(Data for processing)
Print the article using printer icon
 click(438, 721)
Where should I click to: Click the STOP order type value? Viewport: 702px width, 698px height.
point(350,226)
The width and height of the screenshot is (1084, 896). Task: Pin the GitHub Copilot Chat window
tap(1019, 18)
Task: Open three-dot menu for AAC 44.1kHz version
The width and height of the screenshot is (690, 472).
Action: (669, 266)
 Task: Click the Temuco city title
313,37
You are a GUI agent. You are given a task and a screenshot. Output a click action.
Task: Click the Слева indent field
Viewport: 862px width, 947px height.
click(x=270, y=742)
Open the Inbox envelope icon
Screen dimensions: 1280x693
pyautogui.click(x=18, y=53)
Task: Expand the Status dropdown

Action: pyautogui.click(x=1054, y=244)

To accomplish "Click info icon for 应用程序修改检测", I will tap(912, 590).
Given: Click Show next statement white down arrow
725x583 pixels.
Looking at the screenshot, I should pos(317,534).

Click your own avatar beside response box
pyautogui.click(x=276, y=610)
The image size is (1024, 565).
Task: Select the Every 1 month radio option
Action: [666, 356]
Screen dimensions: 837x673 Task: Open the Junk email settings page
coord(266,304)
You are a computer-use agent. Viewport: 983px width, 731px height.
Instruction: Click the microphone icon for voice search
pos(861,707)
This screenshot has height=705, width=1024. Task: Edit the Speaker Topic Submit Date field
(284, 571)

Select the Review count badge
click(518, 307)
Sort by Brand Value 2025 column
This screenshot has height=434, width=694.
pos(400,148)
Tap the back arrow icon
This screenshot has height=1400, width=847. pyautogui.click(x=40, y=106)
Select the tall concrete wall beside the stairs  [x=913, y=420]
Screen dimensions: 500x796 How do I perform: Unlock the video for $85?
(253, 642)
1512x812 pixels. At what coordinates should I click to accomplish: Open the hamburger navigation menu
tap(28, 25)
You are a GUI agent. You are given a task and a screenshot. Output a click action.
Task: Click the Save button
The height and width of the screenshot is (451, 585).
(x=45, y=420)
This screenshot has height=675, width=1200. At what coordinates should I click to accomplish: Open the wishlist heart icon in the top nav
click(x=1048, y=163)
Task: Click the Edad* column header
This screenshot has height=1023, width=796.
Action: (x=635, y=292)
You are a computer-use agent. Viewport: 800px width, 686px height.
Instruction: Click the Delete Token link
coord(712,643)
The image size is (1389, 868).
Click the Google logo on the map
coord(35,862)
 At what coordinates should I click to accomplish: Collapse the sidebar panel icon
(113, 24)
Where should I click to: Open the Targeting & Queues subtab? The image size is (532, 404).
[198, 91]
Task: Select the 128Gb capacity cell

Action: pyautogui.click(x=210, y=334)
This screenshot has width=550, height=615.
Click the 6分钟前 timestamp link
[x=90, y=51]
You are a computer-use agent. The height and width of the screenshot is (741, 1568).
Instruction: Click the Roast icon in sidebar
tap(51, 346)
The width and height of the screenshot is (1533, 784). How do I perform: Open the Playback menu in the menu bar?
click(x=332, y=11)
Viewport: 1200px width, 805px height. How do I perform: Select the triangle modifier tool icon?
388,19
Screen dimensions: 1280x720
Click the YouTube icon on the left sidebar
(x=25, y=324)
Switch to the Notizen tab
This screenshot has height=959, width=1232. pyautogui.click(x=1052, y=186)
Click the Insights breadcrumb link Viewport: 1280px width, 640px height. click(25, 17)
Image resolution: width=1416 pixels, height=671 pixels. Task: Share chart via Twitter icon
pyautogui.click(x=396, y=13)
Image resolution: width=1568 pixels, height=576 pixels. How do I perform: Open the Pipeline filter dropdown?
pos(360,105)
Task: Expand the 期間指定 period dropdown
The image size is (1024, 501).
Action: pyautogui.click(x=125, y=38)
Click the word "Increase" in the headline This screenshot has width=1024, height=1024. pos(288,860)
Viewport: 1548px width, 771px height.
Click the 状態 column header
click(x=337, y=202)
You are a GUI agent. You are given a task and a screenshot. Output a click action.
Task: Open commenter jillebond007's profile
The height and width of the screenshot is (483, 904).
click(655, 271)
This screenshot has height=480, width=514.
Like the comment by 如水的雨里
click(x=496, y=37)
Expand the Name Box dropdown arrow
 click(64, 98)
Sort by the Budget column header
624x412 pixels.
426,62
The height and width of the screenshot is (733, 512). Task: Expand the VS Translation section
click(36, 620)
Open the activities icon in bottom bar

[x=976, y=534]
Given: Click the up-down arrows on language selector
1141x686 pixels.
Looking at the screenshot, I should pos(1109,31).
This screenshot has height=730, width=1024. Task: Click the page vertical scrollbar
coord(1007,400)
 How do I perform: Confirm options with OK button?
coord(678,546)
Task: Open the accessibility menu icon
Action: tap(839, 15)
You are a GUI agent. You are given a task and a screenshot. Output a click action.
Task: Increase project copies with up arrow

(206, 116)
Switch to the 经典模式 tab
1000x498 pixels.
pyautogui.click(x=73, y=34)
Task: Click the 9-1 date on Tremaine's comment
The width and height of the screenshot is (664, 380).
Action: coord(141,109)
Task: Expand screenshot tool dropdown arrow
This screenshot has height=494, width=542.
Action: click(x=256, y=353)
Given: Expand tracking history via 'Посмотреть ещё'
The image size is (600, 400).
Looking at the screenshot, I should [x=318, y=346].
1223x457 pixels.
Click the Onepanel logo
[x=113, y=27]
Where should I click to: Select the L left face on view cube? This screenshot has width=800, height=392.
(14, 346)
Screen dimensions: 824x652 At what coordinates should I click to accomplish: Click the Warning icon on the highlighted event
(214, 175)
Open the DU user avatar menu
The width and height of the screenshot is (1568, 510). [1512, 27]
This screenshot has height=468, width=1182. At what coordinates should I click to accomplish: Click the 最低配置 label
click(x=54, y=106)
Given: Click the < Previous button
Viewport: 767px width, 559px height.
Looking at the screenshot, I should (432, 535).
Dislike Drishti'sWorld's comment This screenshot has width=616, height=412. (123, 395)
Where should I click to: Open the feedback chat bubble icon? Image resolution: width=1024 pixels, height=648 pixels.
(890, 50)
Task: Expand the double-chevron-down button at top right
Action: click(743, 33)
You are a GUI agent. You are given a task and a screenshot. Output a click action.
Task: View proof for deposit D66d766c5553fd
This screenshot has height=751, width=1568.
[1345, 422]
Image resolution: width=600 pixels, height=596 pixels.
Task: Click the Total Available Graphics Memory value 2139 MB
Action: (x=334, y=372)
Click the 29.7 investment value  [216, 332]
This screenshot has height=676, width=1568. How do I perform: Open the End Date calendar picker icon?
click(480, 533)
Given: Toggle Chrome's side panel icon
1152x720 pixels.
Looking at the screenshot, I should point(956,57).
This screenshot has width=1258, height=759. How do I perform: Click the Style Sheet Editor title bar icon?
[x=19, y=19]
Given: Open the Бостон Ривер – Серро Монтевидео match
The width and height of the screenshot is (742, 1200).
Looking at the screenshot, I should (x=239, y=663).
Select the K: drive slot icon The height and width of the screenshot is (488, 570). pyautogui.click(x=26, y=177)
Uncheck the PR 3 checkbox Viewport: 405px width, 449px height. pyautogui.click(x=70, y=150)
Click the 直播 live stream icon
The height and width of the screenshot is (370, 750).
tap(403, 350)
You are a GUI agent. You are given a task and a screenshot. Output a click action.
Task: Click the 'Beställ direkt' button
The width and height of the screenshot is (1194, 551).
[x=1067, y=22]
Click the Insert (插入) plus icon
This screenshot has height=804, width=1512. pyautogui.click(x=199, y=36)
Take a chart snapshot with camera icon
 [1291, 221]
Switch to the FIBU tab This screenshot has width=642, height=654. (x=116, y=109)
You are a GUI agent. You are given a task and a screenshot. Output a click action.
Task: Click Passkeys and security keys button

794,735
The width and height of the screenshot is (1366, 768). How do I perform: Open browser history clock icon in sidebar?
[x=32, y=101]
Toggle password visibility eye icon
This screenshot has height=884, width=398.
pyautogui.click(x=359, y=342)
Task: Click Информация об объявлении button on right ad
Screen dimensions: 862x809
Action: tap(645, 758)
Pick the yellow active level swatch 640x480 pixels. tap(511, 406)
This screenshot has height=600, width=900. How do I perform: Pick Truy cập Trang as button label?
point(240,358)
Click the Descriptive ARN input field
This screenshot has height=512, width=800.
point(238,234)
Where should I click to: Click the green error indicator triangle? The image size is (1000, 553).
(End Data for processing)
Work task: Given the records above, restate word for word only the lines starting at the one with "1000x498 pixels." and ending at the one with "Given: Expand tracking".

Solution for this task:
1000x498 pixels.
pyautogui.click(x=73, y=34)
Task: Click the 9-1 date on Tremaine's comment
The width and height of the screenshot is (664, 380).
Action: coord(141,109)
Task: Expand screenshot tool dropdown arrow
This screenshot has height=494, width=542.
Action: click(x=256, y=353)
Given: Expand tracking history via 'Посмотреть ещё'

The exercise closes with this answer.